悪人は死なない(前編)

ある日、出かけようと玄関にいると、ちょうど弟が帰ってきて同じ書籍ばかり10冊を抱えて、玄関の隅にドンと置いた。

弟「お袋が書いたってよ。」

私「はぁ?なに?書いた?え?これ?」

私「なに?これどうするの?買ったの?」

弟「買ってくれ、って金渡されたからさ。」

失踪したけど、弟は母親と連絡を取っていた。というか仕方なく繋がってあげている感じだった。私に気を使ってか、母親の話はしないというのが暗黙の了解だった。


もう頭が真っ白になった。まず、いつから物書きになったのか。姿をくらまして、まだ私が母親が蒸発したと認識する前だっただろうか。

間が悪く、渦中の人物からの着信。バックれておきながら、なんと図々しい。携帯契約できるんだ?!払っていけるんだ?!そんなことが頭の中をめぐった。私はまだ母親に騙された借金の返済中、眼光鋭く、はっきり言ってイカれていた時だ。罵倒したかったが、まず本の話を聞きたかった。

今までのことが全く何も無かったかのように、落ち着いた雰囲気。自主出版したという話だった。携帯小説もいくつかヒットして臨時収入があったから小遣いをあげるよ。その金であなたも本を買って応援して。と得意の猫なで声。これに騙されて借金まみれになったのだ。

ブチ


なんだ小遣いとは!ふざけんじゃねぇ!返済だろうが!どこにいるんだよ、出てこいよ。三指ついて謝ってから、返してくれよ!

自分でも驚くようなべらんめえ口調だった。その頃、あらゆるサラ金業者からのDM(ちゃんと返済していたからか、知らない業者にも個人情報がばらまかれていたのか)が届いたり、偽の請求電話で怖い人から謎に恫喝されたり、職場にまでバレて茶化されたり居ずらくなって、ストレスは増殖するばかり。まるで1人アウトレイジだった。

「お前な、こんな母親だけどお前を産んでやったのは私なんだよ!!」「人がせっかく、気分よく小遣いをやると言ってわざわざ電話をしてやったのに!なんだその言いざまは!!」

プッツーン


出ました。「産んでやった。」はいはいはいはいはいはいはいはいはい。丹田のあたりから込み上げてくる全てのエネルギーを使って、ありったけの罵倒をしたと思う。ごめんね、ヨガ。

死ね!も言った気がする。

ブチ切れの中のブチ切れ。気づいたら通話も切れていた。

「○○、そんなに怒っちゃダメなんだぞ、な○○」知ってか知らずか、お気楽じいさんが出てきて私に言った。「怒りってのは、鎮めて…」言いかかったところで、「じいちゃん、今は本当に勘弁して!!」と強く当たってしまった。

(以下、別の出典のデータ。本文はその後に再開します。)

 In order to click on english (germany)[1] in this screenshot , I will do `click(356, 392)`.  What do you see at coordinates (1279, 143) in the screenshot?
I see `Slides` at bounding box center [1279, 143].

弟に電話でのやり取りを話すと、「馬鹿だなぁ、そんなの黙ってふんだくったらいいんだよ。○○は真面目すぎるんだよ。」

まぁ冷静なこと!そりゃそうだ。弟には借金は無いもんね。もう先に小遣いを貰っているのだろう。

何週間かたち、まだ置きっぱなしだった本が気になりパラパラめくった。携帯小説っぽい恋愛ものだった。

「気ん持ちわるっ!」

積んである本を、1度思いっきり蹴っ飛ばして、また玄関に用事があった時に整えた。

精神衛生上よくない。毒親はやはり毒。着信拒否にしてやった。私は、自ら母親を失った。

何が母親だ。産みっぱなしじゃないか。


非通知で家にも電話をしてきたようだ。ばあちゃんも何度もかかってくる無言電話の相手に気づいていたようだった。

いつからか、捜索や指名手配系の番組に出てしまうのではないかと気が気でない時期があった。私のところに、騙されたから肩代わりしろと言いに来た人がいたけれど、祖父母も親戚も私もみんな騙されてすっからかん、など身の上話をしたら、「あの人上手いのよね。」「ろくな死に方しないわ。」と言われた。


それから私も完済して数年たった頃、叔母に頼まれ役所に付き添った。叔母の敷地の一角に、母親名義の土地が宙ぶらりんで遊んでいるから、じいさん名義に変えることは出来ないか相談するのだという。

まずやはり本人でないと、と戸籍を見て生死の確認だった。

戸籍がのった紙を受け取り、すぐに叔母に渡した。私は興味がなかったので、その辺の掲示物を見ていた。

叔母が駆け寄って来て、「あいつ、結婚してるよ!」「図々しいね!住まいもそんなに離れてないよ」

その年をみると、ちょうど自主出版した頃だった。なるほどね〜。と思った。でも、おばさんの結婚にも生死にも興味がわかなくなっていた。

だって、私の母親はもう死んでいるから。

この戸籍に生きている人物は悪人だ。